Q164 James Daly: We are both clear about that. A lot of that is between arrest and charge. It is not the court system; it is not after charge. Clearly, we want things to go quicker in the court system, but, as we both know, over many years there have been delays in the court system. They may be exacerbated at this moment in time, but—
Kirsty Brimelow: It is hugely different.
Q165 James Daly: I would challenge you on that, but we do not have time. What has happened is that the decision-making process between arrest and charge or not charge is inordinately longer than it used to be. We have major problems in respect of that, so we have to make it clear that the delays are pre-court process in many circumstances.
Kirsty Brimelow: I absolutely agree with that. These are the stats on that. I have the latest NAO stats. There is a 435% increase in the number of sexual offence trial cases in the Crown court backlog for longer than a year. That is when they are at the Crown court in the backlog. There was a 435% increase between March 2020 and June 2021. Those are the latest NAO figures.

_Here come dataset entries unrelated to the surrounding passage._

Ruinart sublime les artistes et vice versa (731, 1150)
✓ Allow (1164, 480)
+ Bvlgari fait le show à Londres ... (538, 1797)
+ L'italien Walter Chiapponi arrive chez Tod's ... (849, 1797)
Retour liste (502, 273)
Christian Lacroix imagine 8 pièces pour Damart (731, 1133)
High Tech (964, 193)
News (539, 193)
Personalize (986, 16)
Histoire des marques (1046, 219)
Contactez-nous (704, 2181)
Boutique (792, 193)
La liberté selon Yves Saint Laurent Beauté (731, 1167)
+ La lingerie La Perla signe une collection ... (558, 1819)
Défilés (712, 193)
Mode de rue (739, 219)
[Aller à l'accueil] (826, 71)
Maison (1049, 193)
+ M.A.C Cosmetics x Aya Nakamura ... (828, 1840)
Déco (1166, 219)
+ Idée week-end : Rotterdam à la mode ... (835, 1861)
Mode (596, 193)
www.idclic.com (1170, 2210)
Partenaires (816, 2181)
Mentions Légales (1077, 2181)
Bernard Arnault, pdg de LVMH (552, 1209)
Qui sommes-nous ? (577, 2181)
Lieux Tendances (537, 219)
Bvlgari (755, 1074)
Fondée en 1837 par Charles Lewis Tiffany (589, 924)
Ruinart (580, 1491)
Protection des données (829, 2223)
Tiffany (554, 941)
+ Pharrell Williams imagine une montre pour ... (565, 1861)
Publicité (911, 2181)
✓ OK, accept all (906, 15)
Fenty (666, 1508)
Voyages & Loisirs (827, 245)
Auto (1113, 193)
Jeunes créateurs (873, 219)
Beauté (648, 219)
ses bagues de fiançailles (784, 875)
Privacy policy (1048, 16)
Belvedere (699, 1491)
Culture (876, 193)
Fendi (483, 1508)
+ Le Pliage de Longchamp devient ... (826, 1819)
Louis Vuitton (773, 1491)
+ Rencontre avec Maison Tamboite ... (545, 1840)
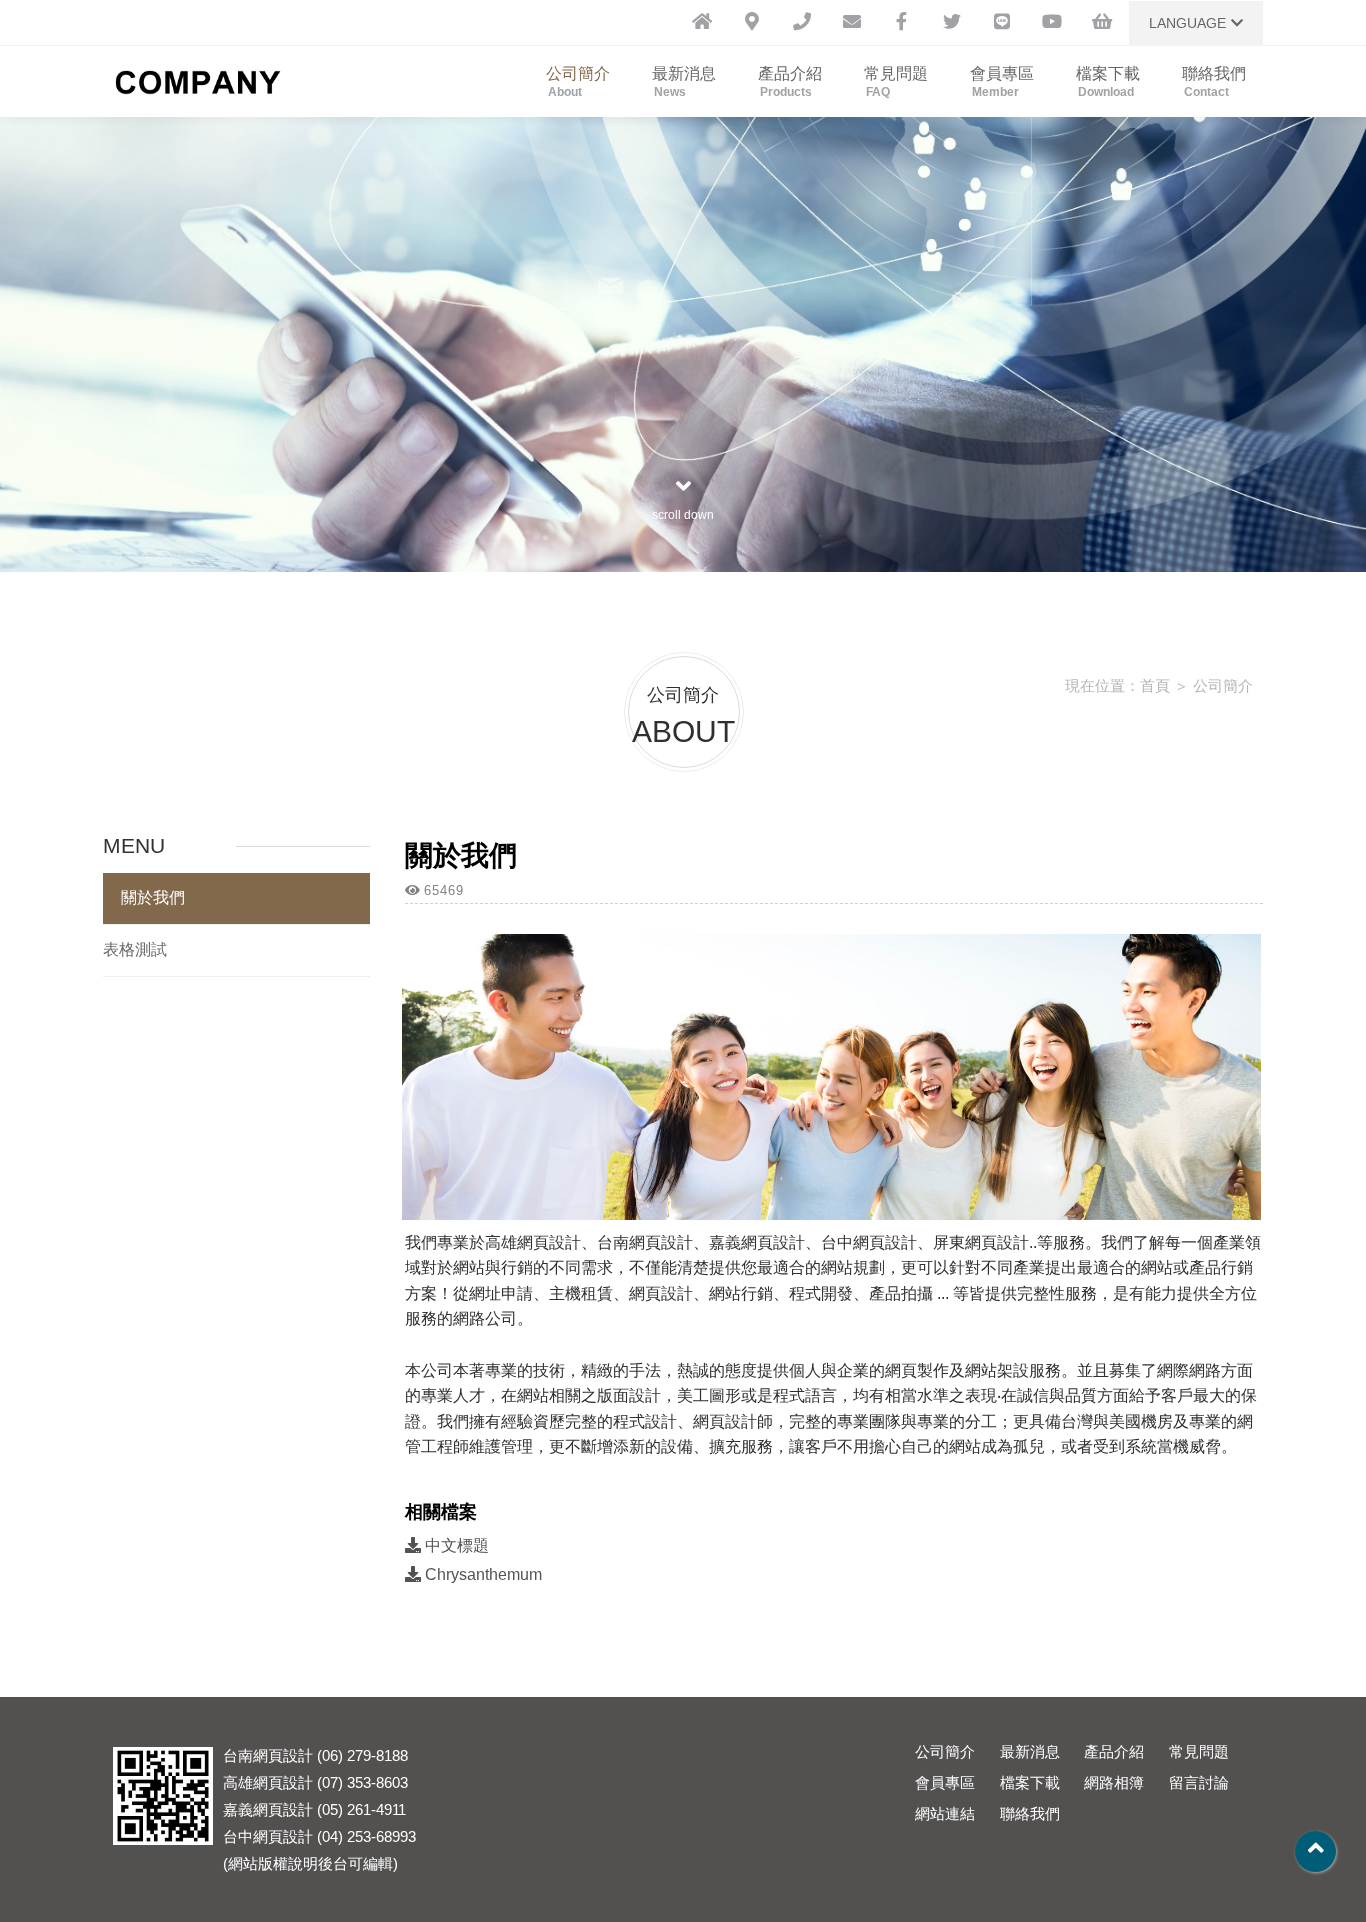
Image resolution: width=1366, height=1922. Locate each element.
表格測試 (135, 949)
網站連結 (945, 1813)
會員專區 (1002, 82)
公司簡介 (578, 82)
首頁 (1155, 685)
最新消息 (684, 82)
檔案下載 (1108, 82)
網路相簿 (1114, 1782)
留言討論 (1199, 1782)
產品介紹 (790, 82)
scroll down (683, 515)
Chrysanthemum (481, 1574)
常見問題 (896, 82)
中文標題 (455, 1545)
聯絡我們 (1214, 82)
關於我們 (153, 897)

Q166 Ms Abbott: I want to follow on from our discussion about rape cases. I am glad you have established this because there is a lot of mythology around it. Once a rape case gets to court, there is as good a rate of conviction as with anything else. Just briefly, what is going wrong before rape cases get to court?
Kirsty Brimelow: There are many factors. It is multi-factored.
Q167 Chair: You will have to be quite quick; otherwise, we will lose our quorum. I do not want to do that because this is an important topic.
Kirsty Brimelow: For example, there is some misinformation about handing over phones. That seems to be changing. Phones will now be given back very quickly, but there was a stage when people misunderstood what would happen with their personal information, and there was reluctance to engage with the police.
There have been cuts within the police that have meant that the SOIT officer, who used to be a constant person with the complainant, which we saw as beneficial in supporting them through the process, has changed or is no longer available, even from the start. The time expanded as well. We have the pandemic on top. Therefore, people are not prepared to wait so long. That is a major factor, but I will hand over to Professor Thomas on that.
Professor Thomas: I do not have too much to add. The pre-trial stage is not really my area of research expertise, but I think everyone can agree that there have been massive cuts in the police and the CPS, and ultimately it will have an impact on the efficiency of what happens in the pre-trial process.
Chair: That is very helpful. Thank you very much for your time and your evidence; it has been very useful to us. It is good to see you both. The session is concluded.